Strata Week: Overcharging algorithms

Algorithms go awry on Amazon, the future of Hadoop at Yahoo, and the Supreme Court mulls data mining

Here are a few of the data stories that caught my eye this week.

When algorithms overcharge on Amazon

A postdoc in Michael Eisen’s lab at UC Berkeley logged in to Amazon a couple of weeks ago in order to purchase a copy of Peter Lawrence’s “The Making of a Fly.” Although out of print, the book is a classic in the field of evolutionary biology, and there were several copies available, both new and used. The used copies were on sale for roughly $35. The two new copies were priced a bit higher: $1.7 and $2.1 million. Although he assumed at first it was a mistake, when Eisen returned to the page the next day, he found the price had gone up, with both books for sale around $2.8 million. By the end of the day, the price of one was raised again, to more than $3.5 million.

Making of a Fly review
Some folks got creative in response to the multi-million-dollar price tag attached to “The Making of a Fly.”

Eisen worked out that once a day, one of the sellers was setting his price to be .9983 times the price of the copy offered by the other. The price of that seller’s book was increasing at 1.270589 times the other’s.
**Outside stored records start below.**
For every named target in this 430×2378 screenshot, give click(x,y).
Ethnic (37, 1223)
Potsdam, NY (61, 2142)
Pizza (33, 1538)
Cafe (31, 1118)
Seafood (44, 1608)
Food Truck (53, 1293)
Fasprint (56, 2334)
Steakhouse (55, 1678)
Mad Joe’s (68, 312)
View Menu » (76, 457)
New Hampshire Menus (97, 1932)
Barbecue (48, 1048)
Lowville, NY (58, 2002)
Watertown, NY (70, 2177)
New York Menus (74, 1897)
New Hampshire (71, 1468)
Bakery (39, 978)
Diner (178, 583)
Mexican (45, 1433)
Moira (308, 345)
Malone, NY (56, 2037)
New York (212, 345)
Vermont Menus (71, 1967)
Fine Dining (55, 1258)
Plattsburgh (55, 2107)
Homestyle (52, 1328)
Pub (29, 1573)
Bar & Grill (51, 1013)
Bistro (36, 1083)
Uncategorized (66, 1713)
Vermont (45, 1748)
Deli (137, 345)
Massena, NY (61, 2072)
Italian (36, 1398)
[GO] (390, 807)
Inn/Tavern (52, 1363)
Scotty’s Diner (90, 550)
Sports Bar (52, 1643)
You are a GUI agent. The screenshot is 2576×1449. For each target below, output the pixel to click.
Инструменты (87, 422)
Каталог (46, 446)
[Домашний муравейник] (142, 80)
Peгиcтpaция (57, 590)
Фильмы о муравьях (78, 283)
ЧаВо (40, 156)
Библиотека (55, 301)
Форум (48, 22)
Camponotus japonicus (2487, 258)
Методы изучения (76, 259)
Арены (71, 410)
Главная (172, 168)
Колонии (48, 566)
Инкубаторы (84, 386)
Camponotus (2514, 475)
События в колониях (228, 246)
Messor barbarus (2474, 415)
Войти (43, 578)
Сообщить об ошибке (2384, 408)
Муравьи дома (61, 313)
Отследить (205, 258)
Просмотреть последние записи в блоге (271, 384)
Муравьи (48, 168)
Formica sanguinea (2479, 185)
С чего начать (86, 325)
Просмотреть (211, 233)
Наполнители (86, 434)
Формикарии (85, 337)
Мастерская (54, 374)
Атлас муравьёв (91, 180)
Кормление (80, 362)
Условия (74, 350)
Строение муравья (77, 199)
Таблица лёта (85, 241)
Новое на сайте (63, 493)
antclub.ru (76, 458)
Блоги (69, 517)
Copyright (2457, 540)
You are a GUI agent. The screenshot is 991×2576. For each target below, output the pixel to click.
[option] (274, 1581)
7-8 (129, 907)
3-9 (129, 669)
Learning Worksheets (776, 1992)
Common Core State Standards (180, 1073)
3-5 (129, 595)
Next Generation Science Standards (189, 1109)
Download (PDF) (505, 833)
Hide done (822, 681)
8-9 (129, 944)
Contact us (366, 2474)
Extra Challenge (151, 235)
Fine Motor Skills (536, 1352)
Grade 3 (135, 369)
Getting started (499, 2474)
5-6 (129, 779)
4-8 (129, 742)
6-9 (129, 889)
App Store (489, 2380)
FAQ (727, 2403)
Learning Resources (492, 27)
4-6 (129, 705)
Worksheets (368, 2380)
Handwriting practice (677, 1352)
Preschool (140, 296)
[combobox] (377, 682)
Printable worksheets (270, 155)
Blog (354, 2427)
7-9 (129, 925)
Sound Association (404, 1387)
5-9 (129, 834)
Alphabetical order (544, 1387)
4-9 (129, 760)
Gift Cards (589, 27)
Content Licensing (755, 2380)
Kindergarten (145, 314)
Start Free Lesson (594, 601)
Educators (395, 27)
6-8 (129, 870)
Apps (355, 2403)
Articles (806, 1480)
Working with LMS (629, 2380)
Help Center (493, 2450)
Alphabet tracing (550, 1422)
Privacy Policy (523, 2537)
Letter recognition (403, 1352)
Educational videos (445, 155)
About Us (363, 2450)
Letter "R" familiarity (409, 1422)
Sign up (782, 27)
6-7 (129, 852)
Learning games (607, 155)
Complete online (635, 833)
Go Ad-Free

Both were using algorithmic pricing, a common practice with vendors on Amazon and with Amazon itself, in order to automatically change the prices based on a competitor’s.

It’s obvious why one vendor would establish an algorithm to perpetually undercut the competition. Less clear, why the other would choose to always price higher. It’s possible that the vendor was hoping that high ratings would compel customers to pay the higher price. But Eisen thinks it’s more likely that the vendor didn’t actually own a copy of the book, and set the algorithm to aim for a higher price so as to cover acquisition costs.

Eisen wrote:

What’s fascinating about all this is both the seemingly endless possibilities for both chaos and mischief. It seems impossible that we stumbled onto the only example of this kind of upward pricing spiral — all it took were two sellers adjusting their prices in response to each other by factors whose products were greater than 1. And while it might have been more difficult to deconstruct, one can easily see how even more bizarre things could happen when more than two sellers are in the game. And as soon as it was clear what was going on here, I and the people I talked to about this couldn’t help but start thinking about ways to exploit our ability to predict how others would price their books down to the 5th significant digit — especially when they were clearly not paying careful attention to what their algorithms were doing.

Eventually someone noticed, and the price dropped to around $150.

White hot Hadoop

HadoopYahoo is considering spinning off its Hadoop engineering unit into a new company, according to a story this week in The Wall Street Journal. Yahoo didin’t comment for that story, but the piece cites Benchmark Capital partner Rob Bearden as saying that the venture capital firm has spoken to Yahoo about how it might form a separate Hadoop-oriented company.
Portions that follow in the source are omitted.